─── EXCERPT TO READ

As a technical instructor at MIT’s Edgerton Center, Ed Moriarty ’76 is on a mission to share what he calls the “collaborative spirit and curiosity-driven initiative that is at the heart of the MIT experience.” Over the past 15 years, that mission has taken him all over the world. 

Moriarty began his educational travels by helping a friend, Jeff Drake ’75, with a summer science program for high school students in Alaska in 2008. Soon the opportunities for collaboration snowballed. With support from Edgerton Center K-12 Outreach, Moriarty started leading programs in other states and then other countries—often invited by people inspired by their experience at MIT.

In 2015, for example, a math and physics teacher visiting the Edgerton Center was so amazed by the hands-on experimentation that she asked Moriarty to lead a workshop for her students in Ferrara, Italy, in 2018. This began an ongoing collaboration known as EdVentures that supports workshops in Spain and Italy.

During the pandemic, Moriarty pushed Zoom to its limits to run remote workshops for students on five continents. In January 2023, he ran a hackathon in Spain for 110 students from 11 schools. Students in these workshops create everything from paper airplanes to motion-activated light sabers and assistive technologies.

“It’s magical,” Moriarty says—but he’s not talking about the projects. He is referring to the impact hands-on learning has on students, who go on to design their own projects and to mentor others. “That’s the empowering aspect of what I do,” he says.

In Italy, for instance, teens who once learned science only from books and had never held a screwdriver teamed up to build a pendulum wave mechanism that plays the glockenspiel. 

Moriarty typically brings MIT alumni, students, and colleagues along on his trips as instructors and to model teamwork. “The students get to see how we interact as a group: interested in each other’s opinions, challenging preconceived notions, wondering about interesting proposals, and sharing a passion to try something new,” he says. “My goal is to create collaborative communities to encourage experiential learning.”

He draws his teams from the rich network he’s built up over decades at MIT. “I’m a lifer,” he says—and that’s almost true. Raised in Pennsylvania, Moriarty came to MIT in 1971 and, for the most part, has stayed ever since. After graduating with a degree in mechanical engineering, he briefly worked as a solar and wind power engineer but soon returned to the Institute. 

Initially, he worked in the Energy Laboratory, building on experience he’d gained there through the Undergraduate Research Opportunities Program (UROP). Then, in the 1980s, he helped faculty develop and deploy Athena, MIT’s networked computing infrastructure for education. In the 1990s, he served as director of departmental computing for the Department of Electrical Engineering and Computer Science. And in 2000, after taking a couple of years off to focus on parenting his two sons, he joined the Edgerton Center. 

There, he teaches maker seminars—including a summer program for high school students known as the Engineering Design Workshop—and has mentored many of the Institute’s student engineering design teams. He also runs “The Saturday Thing”—open hours held every weekend for anyone who wants to drop in and experience the creative, supportive community found in the Edgerton Center’s Student Project Lab (housed in 4-409, “Doc” Edgerton’s old lab).

The work has earned Moriarty numerous accolades from the Institute, including most recently the Gordon Y. Billard [Class of 1924] Award for service to MIT of outstanding merit and the Excellence in Mentoring Award for special dedication to first-year students.

Still, Moriarty sees his job as fundamentally simple. “What I’m doing is creating that space where adults don’t drive the agenda; students do. Their interest and curiosity and imagination take center stage,” he says. “You don’t need makerspaces to do what we do. It’s mind, hand, and heart.”

──────
─── DATA SECTION

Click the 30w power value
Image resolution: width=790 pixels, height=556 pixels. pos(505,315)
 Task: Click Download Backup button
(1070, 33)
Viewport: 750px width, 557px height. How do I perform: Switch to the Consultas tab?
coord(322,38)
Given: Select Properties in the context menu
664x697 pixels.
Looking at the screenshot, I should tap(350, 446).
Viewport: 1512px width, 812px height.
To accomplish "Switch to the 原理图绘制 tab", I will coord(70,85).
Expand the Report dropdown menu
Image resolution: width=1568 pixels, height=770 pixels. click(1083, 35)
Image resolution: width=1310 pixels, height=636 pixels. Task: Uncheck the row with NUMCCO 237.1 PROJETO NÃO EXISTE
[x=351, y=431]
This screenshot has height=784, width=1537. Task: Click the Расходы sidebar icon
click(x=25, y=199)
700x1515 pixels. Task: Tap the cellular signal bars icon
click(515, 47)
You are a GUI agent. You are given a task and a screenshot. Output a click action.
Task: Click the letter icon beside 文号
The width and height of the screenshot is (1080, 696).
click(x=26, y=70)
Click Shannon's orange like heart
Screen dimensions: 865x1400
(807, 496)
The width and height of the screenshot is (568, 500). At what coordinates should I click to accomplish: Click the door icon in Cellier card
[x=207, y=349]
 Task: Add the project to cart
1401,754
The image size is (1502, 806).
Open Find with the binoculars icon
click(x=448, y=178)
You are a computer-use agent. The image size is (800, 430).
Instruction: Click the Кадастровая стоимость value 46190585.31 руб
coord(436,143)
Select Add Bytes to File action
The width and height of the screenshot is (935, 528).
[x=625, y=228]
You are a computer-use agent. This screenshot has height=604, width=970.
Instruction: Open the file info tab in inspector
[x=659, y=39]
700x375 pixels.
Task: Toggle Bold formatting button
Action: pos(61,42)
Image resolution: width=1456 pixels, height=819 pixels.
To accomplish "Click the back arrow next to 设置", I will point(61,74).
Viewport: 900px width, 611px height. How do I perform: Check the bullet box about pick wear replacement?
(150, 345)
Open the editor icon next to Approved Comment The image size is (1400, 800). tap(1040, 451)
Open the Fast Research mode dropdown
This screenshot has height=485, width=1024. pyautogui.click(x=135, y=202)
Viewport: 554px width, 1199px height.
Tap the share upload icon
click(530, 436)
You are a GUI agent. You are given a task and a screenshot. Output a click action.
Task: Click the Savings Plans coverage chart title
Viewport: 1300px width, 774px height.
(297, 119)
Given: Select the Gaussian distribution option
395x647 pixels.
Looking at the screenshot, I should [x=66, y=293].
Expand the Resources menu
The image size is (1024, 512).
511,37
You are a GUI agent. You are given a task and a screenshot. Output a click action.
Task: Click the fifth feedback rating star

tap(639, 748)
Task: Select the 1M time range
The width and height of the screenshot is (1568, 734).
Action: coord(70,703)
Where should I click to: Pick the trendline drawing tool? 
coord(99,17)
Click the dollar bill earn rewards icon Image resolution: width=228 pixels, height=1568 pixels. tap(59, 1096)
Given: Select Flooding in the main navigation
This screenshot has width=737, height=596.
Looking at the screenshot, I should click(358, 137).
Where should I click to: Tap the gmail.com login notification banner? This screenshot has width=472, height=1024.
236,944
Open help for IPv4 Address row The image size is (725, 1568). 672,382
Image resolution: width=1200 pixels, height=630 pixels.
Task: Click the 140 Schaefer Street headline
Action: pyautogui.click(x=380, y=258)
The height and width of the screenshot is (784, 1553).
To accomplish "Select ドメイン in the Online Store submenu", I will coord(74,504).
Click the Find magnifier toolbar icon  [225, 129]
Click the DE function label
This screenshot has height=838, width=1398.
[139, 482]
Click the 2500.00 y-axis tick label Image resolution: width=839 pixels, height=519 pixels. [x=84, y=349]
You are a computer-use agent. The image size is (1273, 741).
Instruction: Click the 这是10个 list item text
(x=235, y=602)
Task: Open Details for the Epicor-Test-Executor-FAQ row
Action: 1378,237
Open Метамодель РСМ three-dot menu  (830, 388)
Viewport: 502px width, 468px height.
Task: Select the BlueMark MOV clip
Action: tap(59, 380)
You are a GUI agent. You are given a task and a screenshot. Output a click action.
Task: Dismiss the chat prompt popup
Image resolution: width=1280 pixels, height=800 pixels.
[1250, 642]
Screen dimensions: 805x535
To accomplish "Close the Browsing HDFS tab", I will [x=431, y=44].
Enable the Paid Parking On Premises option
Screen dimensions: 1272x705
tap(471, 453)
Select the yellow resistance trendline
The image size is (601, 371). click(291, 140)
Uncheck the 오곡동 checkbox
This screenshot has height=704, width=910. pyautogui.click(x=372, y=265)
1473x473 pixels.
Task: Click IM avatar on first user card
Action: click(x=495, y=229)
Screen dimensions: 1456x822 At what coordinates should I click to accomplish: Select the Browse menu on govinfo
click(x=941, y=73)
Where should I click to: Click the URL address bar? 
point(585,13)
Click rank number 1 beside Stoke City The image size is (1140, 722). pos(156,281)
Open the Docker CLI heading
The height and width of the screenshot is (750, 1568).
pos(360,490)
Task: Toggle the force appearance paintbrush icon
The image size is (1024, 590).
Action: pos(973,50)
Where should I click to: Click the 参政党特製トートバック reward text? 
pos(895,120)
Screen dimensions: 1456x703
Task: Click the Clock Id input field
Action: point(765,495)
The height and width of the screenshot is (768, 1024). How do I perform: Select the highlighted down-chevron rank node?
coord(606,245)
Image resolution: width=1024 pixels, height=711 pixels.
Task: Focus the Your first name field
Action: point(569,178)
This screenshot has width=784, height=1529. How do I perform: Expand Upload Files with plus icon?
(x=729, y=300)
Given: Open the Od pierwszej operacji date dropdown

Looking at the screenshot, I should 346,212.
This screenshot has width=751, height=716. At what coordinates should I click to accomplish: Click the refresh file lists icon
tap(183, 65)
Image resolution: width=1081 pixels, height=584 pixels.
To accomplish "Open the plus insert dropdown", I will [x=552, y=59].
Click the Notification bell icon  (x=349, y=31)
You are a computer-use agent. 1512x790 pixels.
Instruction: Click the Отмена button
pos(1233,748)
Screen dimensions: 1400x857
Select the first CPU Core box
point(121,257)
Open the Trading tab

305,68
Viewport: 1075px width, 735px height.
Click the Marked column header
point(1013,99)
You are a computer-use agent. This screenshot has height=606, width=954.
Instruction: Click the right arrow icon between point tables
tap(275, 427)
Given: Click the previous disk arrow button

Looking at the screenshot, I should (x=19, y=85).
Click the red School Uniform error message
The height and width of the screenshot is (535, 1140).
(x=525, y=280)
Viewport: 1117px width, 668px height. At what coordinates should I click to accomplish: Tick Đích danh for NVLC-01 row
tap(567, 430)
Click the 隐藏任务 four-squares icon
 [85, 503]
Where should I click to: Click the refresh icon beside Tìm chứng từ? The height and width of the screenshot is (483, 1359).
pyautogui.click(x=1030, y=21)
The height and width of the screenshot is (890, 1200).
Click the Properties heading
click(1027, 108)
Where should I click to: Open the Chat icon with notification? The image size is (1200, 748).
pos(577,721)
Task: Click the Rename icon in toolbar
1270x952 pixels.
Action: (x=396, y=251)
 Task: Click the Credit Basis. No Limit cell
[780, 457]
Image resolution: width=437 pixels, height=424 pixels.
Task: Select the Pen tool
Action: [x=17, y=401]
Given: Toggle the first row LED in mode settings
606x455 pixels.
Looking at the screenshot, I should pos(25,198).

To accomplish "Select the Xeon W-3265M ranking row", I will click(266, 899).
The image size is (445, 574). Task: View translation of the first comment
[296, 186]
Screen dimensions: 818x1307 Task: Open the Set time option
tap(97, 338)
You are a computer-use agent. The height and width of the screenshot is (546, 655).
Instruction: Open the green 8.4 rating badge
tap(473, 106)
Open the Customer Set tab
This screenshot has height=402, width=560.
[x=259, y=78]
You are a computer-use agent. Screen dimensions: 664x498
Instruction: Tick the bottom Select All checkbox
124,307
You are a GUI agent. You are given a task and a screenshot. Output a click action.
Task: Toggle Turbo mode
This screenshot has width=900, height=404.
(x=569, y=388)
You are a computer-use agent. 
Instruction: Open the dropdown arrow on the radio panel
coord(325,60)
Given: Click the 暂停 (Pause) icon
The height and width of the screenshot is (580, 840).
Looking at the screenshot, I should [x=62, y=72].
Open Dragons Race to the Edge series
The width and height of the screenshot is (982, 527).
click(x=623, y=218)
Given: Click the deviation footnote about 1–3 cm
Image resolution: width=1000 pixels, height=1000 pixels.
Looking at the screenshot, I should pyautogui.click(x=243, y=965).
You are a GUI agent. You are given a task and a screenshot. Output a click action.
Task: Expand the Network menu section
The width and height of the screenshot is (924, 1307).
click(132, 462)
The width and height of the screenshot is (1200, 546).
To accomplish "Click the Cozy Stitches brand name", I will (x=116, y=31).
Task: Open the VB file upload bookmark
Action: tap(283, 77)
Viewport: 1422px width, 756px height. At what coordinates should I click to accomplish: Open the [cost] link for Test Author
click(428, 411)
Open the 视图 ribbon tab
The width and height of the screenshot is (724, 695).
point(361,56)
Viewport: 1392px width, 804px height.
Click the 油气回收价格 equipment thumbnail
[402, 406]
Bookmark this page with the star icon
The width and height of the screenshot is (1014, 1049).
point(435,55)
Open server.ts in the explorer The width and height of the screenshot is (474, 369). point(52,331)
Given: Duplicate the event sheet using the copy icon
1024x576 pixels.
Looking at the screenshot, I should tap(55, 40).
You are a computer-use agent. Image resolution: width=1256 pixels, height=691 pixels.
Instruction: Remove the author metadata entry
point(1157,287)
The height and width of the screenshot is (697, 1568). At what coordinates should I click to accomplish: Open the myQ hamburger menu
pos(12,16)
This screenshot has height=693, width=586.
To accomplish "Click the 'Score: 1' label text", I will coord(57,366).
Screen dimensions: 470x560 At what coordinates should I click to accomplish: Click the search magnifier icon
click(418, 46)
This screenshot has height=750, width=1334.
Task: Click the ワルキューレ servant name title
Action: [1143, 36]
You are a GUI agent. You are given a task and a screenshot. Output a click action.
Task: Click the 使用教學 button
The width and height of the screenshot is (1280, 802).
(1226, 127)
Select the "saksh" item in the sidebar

──────

TASK REQUIREMENTS:
Can you reproduce the Ed Moriarty profile word for word, starting at "He draws his" and ending at "the Edgerton Center."? The items come from a different source than the Ed Moriarty profile.

OUTPUT OF THE TASK:
He draws his teams from the rich network he’s built up over decades at MIT. “I’m a lifer,” he says—and that’s almost true. Raised in Pennsylvania, Moriarty came to MIT in 1971 and, for the most part, has stayed ever since. After graduating with a degree in mechanical engineering, he briefly worked as a solar and wind power engineer but soon returned to the Institute. 

Initially, he worked in the Energy Laboratory, building on experience he’d gained there through the Undergraduate Research Opportunities Program (UROP). Then, in the 1980s, he helped faculty develop and deploy Athena, MIT’s networked computing infrastructure for education. In the 1990s, he served as director of departmental computing for the Department of Electrical Engineering and Computer Science. And in 2000, after taking a couple of years off to focus on parenting his two sons, he joined the Edgerton Center.